Before a decide what I will use in my project, a question: are there any other micro-ORM frameworks out there that can handle private constructors and setters, so that mapping the database to those kind of 'pure' domain entities is supported without additional custom mapping logic? (No EF nor NHibernate, I want something lightweight).
Or other technial solutions to keep the 'pure' model entity approach in combination with easy repository mapping?
EDIT: the solution I implemented was the following.
First, constructors and setters in the domain entities are all 'internal', which means they cannot be set by the consumers of the domain model. However, I use 'InternalsVisibleTo' to allow the data access layer to access them directly, so this means that dematerializing from the database is very easy with Dapper (no need for intermediate models). From the application layer, I can only use domain methods to change the domain entity, not the properties directly.
Second, to construct new domein entities from my application layer, I added fluent builders to help building domain entities, so I can now construct them like:
User user = new UserBuilder()
.WithSubjectId("045454857451245")
.WithDisplayName("Bobby Vinton")
.WithLinkedAccount("Facebook", la => la.WithProviderSubjectId("1548787788877").WithEmailAddress("[email protected]"))
.WithLinkedAccount("Microsoft", la => la.WithProviderSubjectId("54546545646").WithEmailAddress("[email protected]"))
When the builder 'builds' the entity, validation is done as well, so you can never create an entity in an invalid state.
One of the DDD principles encourages domain entities to have only private setters and a private default constructor, to make sure you cannot create domain entities in an invalid state.
That's not quite right. Yes, rich domain models don't usually expose setters, but that is because they don't need setters. You tell the model what to do at a higher level of abstraction, and allow it to determine how its own data structures should be modified.
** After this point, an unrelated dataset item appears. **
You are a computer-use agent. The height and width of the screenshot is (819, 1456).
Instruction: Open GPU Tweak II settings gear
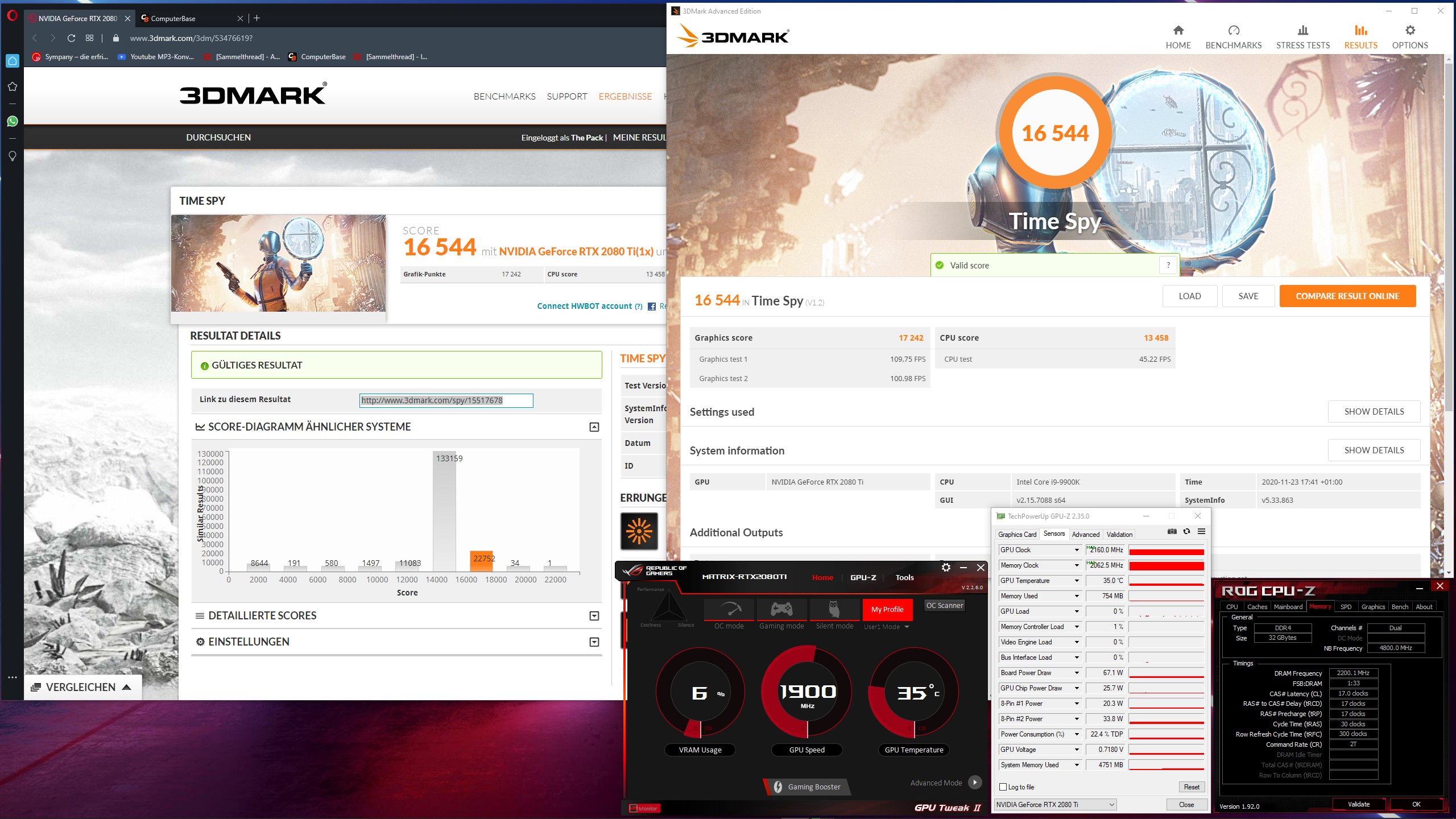click(946, 568)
Similarly, there are often cases where it makes sense to expose the default constructor: if you think of an aggregate as a finite state machine, then the default constructor is a way to initialize the aggregate in its "start" state.
So normally you reconstitute an aggregate in one of two ways: either you initialize it in its default state, and then send it a bunch of messages, or you use the Factory
pattern, as described in the blue book.
this means an extra mapping in between, which makes code more complex
Perhaps, but it also ensures that your domain code is less dependent on ORM magic. In particular, it means that your domain logic can be operating on a different data structure than what is used to make persistence "easy".
But it isn't free -- you have to describe in code how to get values out of the aggregate root and back into the database (or into the ORM entity, acting as a proxy for the database).
The key is that you don't use Dapper to work with your domain entities, but instead you use it inside your repository layer with POCO entities. Your repository methods will return Domain entities by converting the POCO entities (that Dapper uses for data access) to Domain entities.